Keeping a system slim is often a very difficult thing to achieve, without extensive package splitting and effort on the user’s part. An example might be enabling SELinux support on a system, or culling the locales to only include the used ones.

In Serpent OS (and moss, more specifically) we intend to address this through “subscriptions”. Well defined names will be used by moss to filter (or enable) certain configurations in packages + dependencies. In some instances this will toggle subpackages/dependencies and in others it will control which paths of a package are actually installed to disk.

Going further with this concept, we will eventually introduce modalias based capabilities to automatically subscribe users to required kernel modules, allowing slim or fullfat installations as the user chooses. This in turn takes the burden of maintainence away from developers + users, and enables an incredibly flexible, approachable system.

Mandatory reboots

Where possible we will limit mandatory reboots, prefering an in-place atomic update to facilitate high uptime. However, there are situations where a reboot is absolutely unavoidable, and the system administrator should plan some downtime to handle this case.

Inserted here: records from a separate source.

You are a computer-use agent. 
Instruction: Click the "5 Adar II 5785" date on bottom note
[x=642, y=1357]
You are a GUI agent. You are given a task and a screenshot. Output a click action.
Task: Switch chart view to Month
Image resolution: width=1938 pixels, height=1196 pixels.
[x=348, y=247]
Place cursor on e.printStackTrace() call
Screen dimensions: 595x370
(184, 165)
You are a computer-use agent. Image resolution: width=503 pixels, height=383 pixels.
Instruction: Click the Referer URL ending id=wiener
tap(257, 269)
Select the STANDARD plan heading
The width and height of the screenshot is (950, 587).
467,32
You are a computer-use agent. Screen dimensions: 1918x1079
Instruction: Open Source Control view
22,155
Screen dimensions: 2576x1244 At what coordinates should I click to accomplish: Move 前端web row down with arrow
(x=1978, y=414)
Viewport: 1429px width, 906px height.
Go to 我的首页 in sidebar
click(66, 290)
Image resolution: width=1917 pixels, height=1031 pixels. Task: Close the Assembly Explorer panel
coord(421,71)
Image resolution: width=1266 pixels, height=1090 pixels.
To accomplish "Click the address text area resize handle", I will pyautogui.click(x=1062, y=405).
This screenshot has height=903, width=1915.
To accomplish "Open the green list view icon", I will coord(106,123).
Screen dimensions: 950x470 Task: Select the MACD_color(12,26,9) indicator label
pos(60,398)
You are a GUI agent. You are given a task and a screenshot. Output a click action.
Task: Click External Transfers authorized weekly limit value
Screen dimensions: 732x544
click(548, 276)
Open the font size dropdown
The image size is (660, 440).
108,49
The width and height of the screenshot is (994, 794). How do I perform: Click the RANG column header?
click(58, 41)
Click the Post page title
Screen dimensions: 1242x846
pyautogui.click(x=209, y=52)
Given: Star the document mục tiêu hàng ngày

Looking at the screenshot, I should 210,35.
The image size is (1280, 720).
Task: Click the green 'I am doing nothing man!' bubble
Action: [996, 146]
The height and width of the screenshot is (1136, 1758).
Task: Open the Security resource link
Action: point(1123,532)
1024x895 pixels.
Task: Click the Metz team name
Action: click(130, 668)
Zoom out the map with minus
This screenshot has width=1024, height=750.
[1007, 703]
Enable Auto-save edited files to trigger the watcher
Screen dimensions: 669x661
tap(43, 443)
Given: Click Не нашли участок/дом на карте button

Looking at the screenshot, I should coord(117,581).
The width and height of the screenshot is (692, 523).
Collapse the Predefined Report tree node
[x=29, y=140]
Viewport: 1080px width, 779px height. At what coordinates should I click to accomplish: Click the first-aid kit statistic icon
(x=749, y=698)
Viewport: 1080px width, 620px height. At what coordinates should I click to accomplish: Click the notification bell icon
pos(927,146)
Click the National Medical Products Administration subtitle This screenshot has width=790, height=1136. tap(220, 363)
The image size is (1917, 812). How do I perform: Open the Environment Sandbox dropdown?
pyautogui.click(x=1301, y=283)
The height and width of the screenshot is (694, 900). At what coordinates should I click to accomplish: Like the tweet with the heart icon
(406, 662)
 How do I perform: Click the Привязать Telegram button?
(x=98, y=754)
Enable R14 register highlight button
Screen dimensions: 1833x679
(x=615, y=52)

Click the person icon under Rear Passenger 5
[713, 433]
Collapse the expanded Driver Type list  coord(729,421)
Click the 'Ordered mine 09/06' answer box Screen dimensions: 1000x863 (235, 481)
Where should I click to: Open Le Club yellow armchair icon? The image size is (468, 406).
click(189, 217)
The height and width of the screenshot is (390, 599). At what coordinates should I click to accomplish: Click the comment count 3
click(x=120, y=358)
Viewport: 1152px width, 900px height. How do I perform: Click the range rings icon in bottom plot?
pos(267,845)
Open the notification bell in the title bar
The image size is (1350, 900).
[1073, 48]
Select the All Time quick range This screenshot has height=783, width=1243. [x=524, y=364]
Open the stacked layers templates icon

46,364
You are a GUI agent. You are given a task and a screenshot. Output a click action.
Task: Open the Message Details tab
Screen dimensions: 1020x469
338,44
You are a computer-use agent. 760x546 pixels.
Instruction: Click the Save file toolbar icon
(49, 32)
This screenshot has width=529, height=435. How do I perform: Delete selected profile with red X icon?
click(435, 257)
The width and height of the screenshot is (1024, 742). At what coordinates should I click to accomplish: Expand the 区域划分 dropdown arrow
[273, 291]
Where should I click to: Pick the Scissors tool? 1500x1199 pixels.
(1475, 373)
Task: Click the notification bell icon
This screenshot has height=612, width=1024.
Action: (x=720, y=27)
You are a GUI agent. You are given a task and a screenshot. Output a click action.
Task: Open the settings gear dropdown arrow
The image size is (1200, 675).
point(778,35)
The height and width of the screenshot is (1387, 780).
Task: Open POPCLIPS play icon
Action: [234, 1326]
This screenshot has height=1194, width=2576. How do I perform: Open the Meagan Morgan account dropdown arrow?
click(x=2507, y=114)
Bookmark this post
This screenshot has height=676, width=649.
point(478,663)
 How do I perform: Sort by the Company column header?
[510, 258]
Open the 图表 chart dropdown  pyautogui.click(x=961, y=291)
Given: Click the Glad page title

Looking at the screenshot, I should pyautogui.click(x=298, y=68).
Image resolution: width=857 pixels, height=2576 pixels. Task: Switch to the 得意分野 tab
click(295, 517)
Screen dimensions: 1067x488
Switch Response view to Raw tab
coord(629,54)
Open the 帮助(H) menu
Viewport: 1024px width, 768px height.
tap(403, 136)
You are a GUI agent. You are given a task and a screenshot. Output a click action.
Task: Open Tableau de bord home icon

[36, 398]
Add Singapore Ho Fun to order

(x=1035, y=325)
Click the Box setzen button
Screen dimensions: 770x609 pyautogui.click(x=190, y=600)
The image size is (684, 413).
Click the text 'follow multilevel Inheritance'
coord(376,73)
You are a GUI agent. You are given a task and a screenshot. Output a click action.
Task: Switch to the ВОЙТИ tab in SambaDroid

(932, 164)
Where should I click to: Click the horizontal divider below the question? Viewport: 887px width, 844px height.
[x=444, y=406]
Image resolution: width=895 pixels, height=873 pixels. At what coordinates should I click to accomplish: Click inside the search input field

Certain situations like a kernel update, or security fix to a core library, would require a reboot. In these instances, the atomic update will be deferred until the next boot. In most situations, however, reboots will not be mandatory.

Until the next time

Well, we’ve given a brief introduction to our aims with moss and associated tooling, and you can get more information by checking the moss README.md.

The takeaway is we want a package-based software update mechanism that is reliable and trusted, and custom-built to handle Serpent OS intricities, with a simple approach to building and maintaining the distribution.

For now, we’re gonna stop talking, and start coding.